Monday, May 23, 2011

An Awkward Monday

My mind is so scattered. I feel down to Earth. I feel OK. I endured a long night. My husband paced the floor until 1am desperate for relief from his anxiety. So I'm still bringing the day into focus. One random image at a time.
Ever since I was about three or four years-old I remember loving the mail. I remember meeting the mail-lady to get candy or a piece of gum along with the mail. I still LOVE checking the mail. I don't know why. I guess I still expect there to be a surprise waiting for me. Somedays, the only time I leave the house is to check the mail. I can always count on that to look forward to. Odd...I know.
Events just seem to be flowing. I am sensitve to energies lately. I am very sensitive to smells. Smells automatically link to my mood. If there is a pleasent smell, I will most likely feel at peace. I love these little candles from Bath and Body.

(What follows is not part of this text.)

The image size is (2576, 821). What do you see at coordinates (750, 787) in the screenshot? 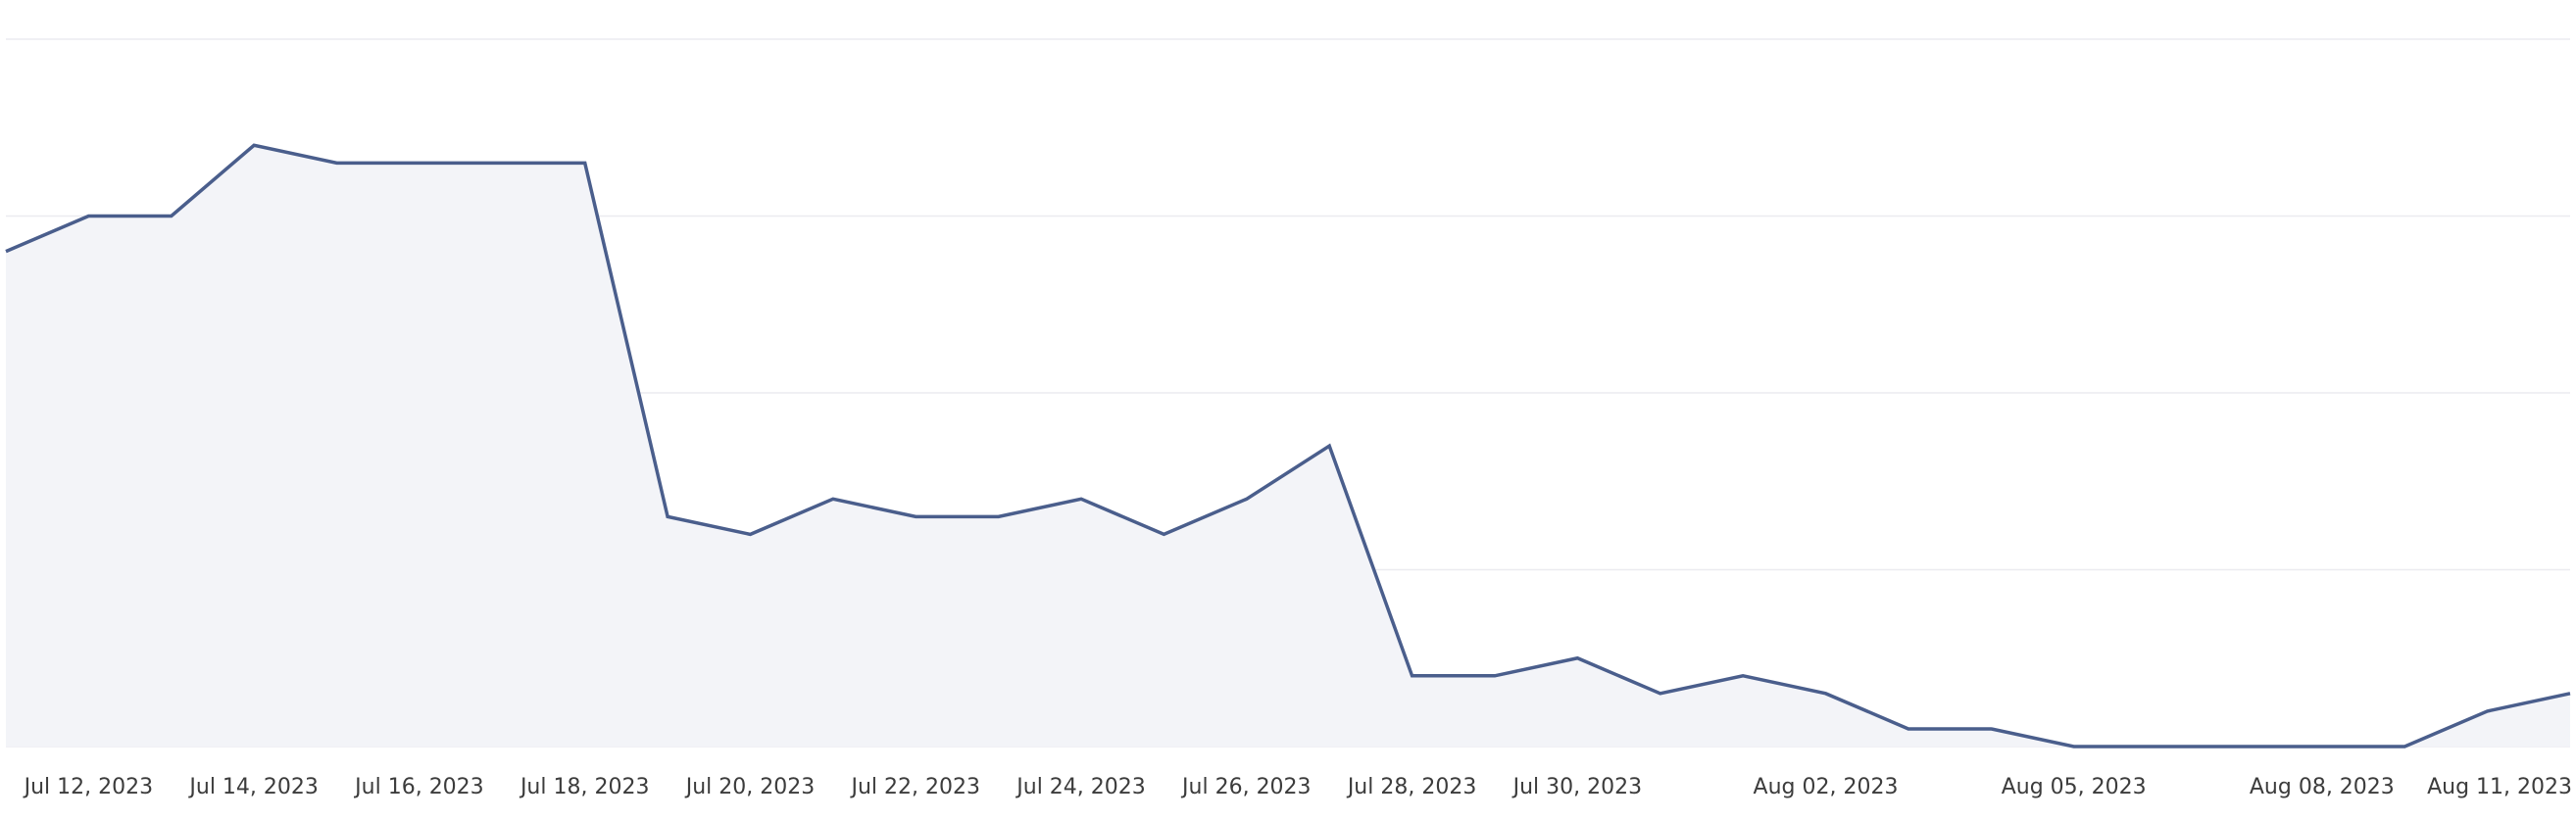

I'm at peace today. I'm enjoying the kids.
I love their little voices. I love their little cheeks. They are so sweet and innocent.
Those brown eyes melt me everyday. And how could you not love those curls!
My little artist loves to create. She is so compassionate and friendly. I love watching her take care of her "babies". And I love when she puts her dollies on the carpet and tells them "two minutes!" (Meaning they are in a time out.)
Thank goodness for the wit of toddlers!